╭─ TASK MATERIAL

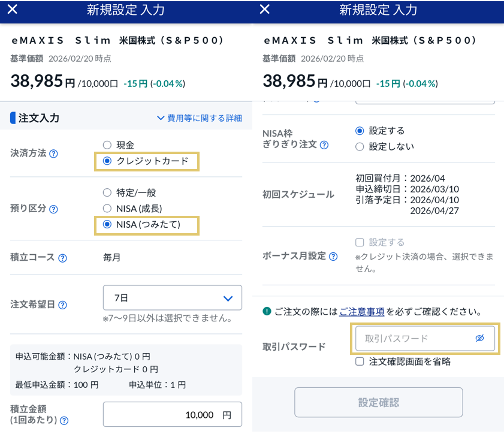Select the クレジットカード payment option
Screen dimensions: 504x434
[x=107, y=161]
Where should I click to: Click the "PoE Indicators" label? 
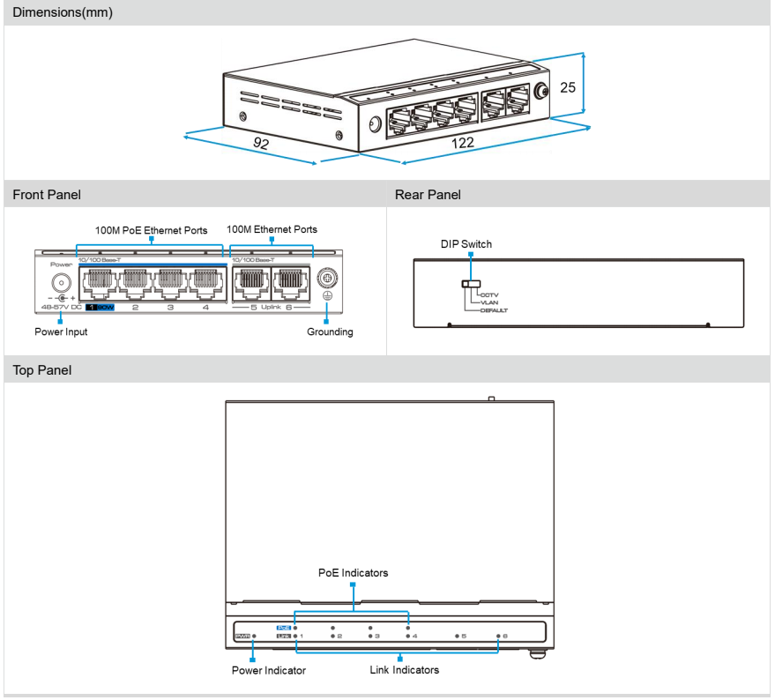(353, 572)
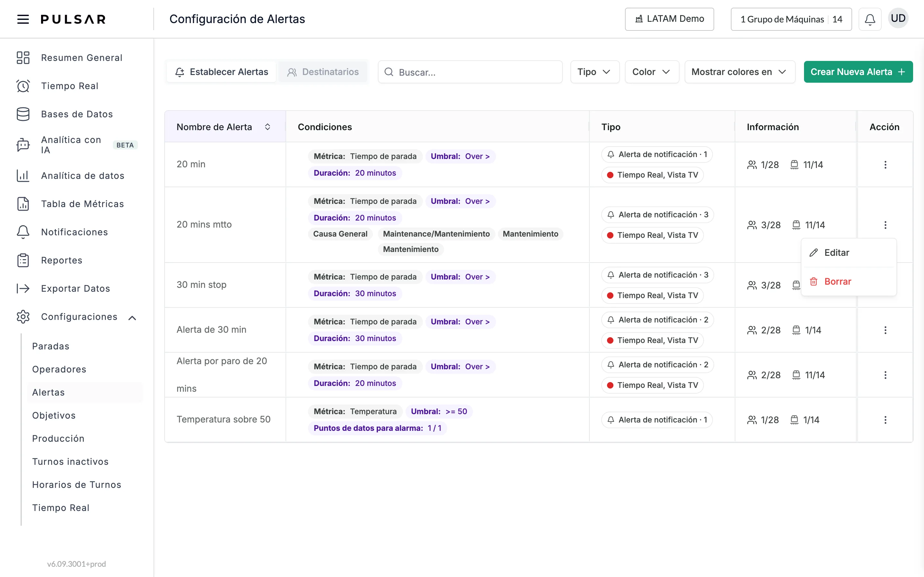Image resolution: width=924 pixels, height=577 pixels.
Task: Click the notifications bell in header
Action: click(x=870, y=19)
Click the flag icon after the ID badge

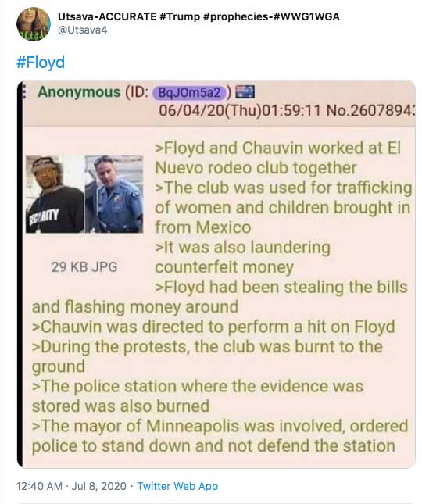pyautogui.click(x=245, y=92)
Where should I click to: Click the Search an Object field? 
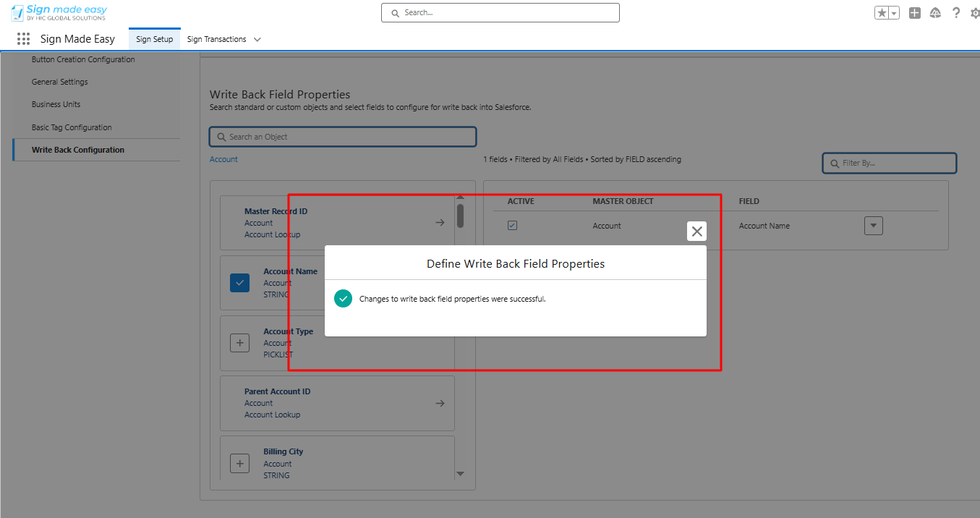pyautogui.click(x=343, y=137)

╰─

**PROBLEM TO SOLVE**:
Each line from the one bearing "Click the flag icon after the ID badge" through the final line of the records is to be copied exactly, and no pictures are to be included.

**RESULT**:
Click the flag icon after the ID badge

pyautogui.click(x=245, y=92)
Where should I click to: Click the Search an Object field? 
pyautogui.click(x=343, y=137)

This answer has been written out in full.